Tabi wa Sumika The Journey Itself Home
Installation: Tabi wa Sumika -The Journey Itself Home
July 27-Aug 8
Setagaya Art Museum, Citizen’s Gallery B
To mark the ten-year anniversary of the Great East Japan Earthquake, two artist families, one American, the other Japanese, embark on 旅はすみか/ Journey Itself Home, a poetic act of radical caring to rebuild social trust. The artist team will engage the public with stories from Fukushima 311 Disaster survivors about adaptation, hope, and the meaning of home.
This interactive sound-based memorial is designed and created collaboratively by Oakland-based artists marksearch (Sue Mark + Bruce Douglas) and Tokyo-based artists Hiroyuki Abe and Natsuka Endo. Kanagawa-based community liaison Honomi Ijima is providing cross cultural support.
Though the COVID-19 pandemic has prevented the artists from traveling to the disaster-impacted region, they are connecting virtually with small groups of young adults. The artists have developed a digital participatory process to record 20–30-year-olds’ current concerns and expressions of peace, calm and strength. Inspired by the journeys of haiku master Bashō, the artists will orchestrate a process to generate a collaborative, sonic haiku.
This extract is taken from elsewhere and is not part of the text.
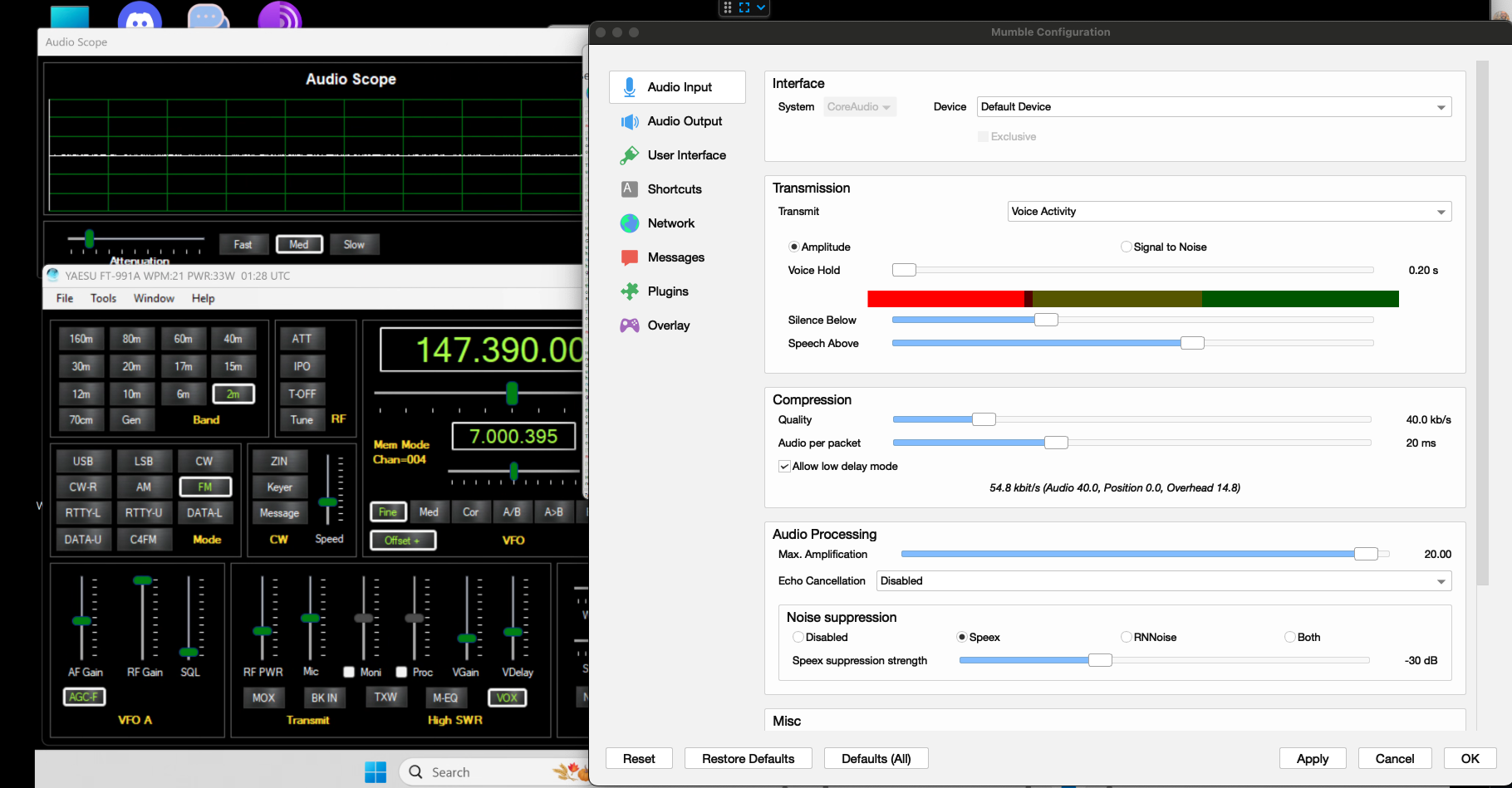
Task: Open Shortcuts section keyboard icon
Action: point(630,189)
These sound memorials are modeled after seki-hi, centuries-old markers that stand in silent vigil along the Tohoku Coast warning residents of dangers from previous tsunamis. 旅はすみか/ Journey Itself Home is a series of ‘voice monuments’ [Koe no kinenhi], in the profile of existing Tohoku seki-hi, to share these young adults’ voices in the midst a global pandemic at ten years after the Great Eastern Japan Earthquake.
Exhibition Report / Website / Instagram
Supported by:
Arts Council Tokyo, Tokyo Metropolitan Foundation for History and Culture (Tokyo Tokyo Festival)
Asahi Shimbun Foundation
United States-Japan Foundation
In collaboration with Setagaya City and Setagaya Arts Museum
Artists
Sue Mark & Bruce Douglas
For more than 20 years, the Oakland-based creative team marksearch has been designing interactive opportunities for communities to publicly share personal histories for empowerment. From neighbor-led walking discussions to sidewalk performances, commemorative plaques recognizing generations’ old collective knowledge, and collaborative murals, their global projects preserve neighborhood narratives.
Collaborators
Hiroyuki Abe & Endo Natsuka
Based in Tokyo, Natsuka Endo and Hiroyuki Abe work together as an artist duo, as well as making artworks individually. Their works are based on artistic research about local history or the people who lived there, making installations with drawings and videos to visualize their memories and personal experiences.